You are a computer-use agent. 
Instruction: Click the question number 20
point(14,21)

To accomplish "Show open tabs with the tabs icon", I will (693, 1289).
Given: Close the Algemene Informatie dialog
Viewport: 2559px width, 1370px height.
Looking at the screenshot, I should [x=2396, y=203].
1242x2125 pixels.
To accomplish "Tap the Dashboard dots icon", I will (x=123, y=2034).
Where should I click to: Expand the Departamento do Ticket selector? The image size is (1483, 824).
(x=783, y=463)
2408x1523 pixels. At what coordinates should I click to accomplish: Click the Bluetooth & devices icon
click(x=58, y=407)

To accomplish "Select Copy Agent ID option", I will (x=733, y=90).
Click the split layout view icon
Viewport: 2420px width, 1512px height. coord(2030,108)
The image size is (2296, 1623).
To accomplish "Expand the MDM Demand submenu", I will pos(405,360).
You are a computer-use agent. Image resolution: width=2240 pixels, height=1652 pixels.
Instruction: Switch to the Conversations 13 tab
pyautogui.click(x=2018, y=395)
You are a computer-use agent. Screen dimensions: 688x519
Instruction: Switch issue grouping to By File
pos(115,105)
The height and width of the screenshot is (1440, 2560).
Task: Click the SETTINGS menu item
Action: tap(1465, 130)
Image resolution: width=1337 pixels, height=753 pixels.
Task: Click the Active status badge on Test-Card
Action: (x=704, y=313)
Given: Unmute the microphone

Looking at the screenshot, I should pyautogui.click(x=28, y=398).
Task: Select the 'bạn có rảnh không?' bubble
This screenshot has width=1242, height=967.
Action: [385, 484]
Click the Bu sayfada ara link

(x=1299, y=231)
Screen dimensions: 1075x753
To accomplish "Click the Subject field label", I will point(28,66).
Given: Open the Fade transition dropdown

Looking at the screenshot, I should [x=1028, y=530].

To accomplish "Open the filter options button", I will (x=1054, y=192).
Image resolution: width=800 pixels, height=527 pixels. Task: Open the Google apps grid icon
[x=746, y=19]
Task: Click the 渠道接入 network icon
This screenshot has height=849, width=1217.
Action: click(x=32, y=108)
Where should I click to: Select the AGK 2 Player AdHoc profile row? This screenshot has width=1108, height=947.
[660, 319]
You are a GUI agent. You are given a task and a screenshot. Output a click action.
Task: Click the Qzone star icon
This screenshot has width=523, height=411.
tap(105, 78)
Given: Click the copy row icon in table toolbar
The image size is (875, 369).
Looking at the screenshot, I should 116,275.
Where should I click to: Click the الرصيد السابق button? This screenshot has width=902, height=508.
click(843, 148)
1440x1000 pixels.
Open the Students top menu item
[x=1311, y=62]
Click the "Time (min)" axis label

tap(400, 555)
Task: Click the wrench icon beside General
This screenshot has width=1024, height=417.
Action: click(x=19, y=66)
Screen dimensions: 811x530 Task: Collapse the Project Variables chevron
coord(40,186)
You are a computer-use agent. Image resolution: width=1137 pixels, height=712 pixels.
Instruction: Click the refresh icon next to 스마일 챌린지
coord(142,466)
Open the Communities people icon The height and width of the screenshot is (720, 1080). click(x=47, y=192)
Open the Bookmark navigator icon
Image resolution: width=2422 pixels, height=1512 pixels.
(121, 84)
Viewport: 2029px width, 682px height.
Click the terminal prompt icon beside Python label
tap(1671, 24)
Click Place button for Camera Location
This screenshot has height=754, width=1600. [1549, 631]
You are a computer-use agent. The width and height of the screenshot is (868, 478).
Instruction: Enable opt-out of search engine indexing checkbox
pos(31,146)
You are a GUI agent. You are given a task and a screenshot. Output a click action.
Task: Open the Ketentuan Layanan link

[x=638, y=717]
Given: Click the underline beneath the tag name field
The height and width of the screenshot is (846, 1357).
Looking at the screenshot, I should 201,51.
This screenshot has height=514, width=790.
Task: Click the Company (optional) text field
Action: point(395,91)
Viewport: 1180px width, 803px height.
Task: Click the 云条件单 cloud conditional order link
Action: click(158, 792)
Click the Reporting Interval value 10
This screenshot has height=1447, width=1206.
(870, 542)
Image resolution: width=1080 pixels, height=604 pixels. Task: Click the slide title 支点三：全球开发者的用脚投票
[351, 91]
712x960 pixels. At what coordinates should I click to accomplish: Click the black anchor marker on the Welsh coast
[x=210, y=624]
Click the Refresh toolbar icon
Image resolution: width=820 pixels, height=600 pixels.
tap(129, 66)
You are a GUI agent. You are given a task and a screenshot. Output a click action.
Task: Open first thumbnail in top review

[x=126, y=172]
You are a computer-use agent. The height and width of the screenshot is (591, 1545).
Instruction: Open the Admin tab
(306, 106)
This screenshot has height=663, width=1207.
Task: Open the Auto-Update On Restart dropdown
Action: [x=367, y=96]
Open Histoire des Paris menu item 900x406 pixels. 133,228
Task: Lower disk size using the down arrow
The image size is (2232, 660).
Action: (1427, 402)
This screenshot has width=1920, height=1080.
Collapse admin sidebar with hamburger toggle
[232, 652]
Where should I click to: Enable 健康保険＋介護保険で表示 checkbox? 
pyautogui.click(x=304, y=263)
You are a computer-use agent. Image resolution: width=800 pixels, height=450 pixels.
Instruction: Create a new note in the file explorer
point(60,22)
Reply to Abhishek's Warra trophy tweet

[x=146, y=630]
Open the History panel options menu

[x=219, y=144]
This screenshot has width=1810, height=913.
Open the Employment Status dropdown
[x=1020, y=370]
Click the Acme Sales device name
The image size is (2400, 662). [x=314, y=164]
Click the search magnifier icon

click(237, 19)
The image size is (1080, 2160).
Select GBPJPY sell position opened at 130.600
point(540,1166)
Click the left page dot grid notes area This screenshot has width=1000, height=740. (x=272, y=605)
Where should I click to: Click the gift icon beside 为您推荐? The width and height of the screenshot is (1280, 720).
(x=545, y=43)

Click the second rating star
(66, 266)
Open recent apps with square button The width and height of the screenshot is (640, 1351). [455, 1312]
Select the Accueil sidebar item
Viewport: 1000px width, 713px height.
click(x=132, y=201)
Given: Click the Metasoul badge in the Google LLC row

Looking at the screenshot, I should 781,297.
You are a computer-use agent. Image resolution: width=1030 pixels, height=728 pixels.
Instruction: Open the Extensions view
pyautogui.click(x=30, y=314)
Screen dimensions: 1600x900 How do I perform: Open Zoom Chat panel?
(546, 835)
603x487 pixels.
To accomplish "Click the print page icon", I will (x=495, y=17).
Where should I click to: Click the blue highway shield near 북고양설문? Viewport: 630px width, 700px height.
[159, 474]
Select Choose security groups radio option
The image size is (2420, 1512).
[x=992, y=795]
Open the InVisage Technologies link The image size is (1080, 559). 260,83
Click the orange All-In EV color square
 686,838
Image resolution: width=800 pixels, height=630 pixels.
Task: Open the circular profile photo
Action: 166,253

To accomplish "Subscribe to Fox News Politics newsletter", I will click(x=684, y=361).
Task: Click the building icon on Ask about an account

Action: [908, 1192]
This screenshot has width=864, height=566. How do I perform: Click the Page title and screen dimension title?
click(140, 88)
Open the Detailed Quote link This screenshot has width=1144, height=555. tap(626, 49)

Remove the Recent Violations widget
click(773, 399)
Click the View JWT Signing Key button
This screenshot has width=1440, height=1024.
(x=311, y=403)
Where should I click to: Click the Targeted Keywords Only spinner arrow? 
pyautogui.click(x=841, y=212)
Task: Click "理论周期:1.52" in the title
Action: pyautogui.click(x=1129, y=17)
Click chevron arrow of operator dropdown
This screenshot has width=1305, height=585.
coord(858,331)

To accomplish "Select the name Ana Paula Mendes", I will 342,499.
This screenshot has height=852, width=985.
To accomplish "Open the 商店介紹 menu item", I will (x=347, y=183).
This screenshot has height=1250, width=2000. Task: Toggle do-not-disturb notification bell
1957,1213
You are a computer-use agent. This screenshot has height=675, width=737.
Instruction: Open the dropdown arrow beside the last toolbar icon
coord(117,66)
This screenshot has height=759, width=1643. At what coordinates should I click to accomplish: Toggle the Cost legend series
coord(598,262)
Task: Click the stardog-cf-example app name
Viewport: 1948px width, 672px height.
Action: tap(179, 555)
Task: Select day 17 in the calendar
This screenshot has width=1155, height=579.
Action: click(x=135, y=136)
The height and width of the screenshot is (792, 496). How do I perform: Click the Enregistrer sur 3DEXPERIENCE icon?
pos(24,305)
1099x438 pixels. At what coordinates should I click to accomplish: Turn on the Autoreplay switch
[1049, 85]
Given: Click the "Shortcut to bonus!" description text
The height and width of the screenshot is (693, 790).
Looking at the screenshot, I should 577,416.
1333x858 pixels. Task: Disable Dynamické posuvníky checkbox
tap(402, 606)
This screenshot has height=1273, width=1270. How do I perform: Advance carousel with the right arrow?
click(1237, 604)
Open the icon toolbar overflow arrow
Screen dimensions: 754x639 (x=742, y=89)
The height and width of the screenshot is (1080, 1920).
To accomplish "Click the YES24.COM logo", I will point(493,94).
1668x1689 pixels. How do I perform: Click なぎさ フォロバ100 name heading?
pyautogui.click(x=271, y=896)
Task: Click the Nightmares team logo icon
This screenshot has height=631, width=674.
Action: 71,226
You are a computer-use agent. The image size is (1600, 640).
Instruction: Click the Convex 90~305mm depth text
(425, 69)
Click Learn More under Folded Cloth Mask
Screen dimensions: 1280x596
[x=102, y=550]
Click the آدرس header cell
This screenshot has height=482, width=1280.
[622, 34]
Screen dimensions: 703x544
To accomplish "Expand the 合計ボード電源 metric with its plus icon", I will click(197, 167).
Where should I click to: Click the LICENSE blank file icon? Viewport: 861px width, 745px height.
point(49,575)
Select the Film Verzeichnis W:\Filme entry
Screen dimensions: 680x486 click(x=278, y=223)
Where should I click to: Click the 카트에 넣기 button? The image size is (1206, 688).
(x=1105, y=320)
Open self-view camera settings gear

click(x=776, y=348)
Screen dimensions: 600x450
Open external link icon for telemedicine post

=====

**Task instructions**
Could you return the lines between the one holding "712x960 pixels. At" and the one holding "[x=146, y=630]", inclusive, reproducing them exactly as they appear?

**Output for this exercise**
712x960 pixels. At what coordinates should I click to accomplish: Click the black anchor marker on the Welsh coast
[x=210, y=624]
Click the Refresh toolbar icon
Image resolution: width=820 pixels, height=600 pixels.
tap(129, 66)
You are a GUI agent. You are given a task and a screenshot. Output a click action.
Task: Open first thumbnail in top review

[x=126, y=172]
You are a computer-use agent. The height and width of the screenshot is (591, 1545).
Instruction: Open the Admin tab
(306, 106)
This screenshot has height=663, width=1207.
Task: Open the Auto-Update On Restart dropdown
Action: [x=367, y=96]
Open Histoire des Paris menu item 900x406 pixels. 133,228
Task: Lower disk size using the down arrow
The image size is (2232, 660).
Action: (1427, 402)
This screenshot has width=1920, height=1080.
Collapse admin sidebar with hamburger toggle
[232, 652]
Where should I click to: Enable 健康保険＋介護保険で表示 checkbox? 
pyautogui.click(x=304, y=263)
You are a computer-use agent. Image resolution: width=800 pixels, height=450 pixels.
Instruction: Create a new note in the file explorer
point(60,22)
Reply to Abhishek's Warra trophy tweet

[x=146, y=630]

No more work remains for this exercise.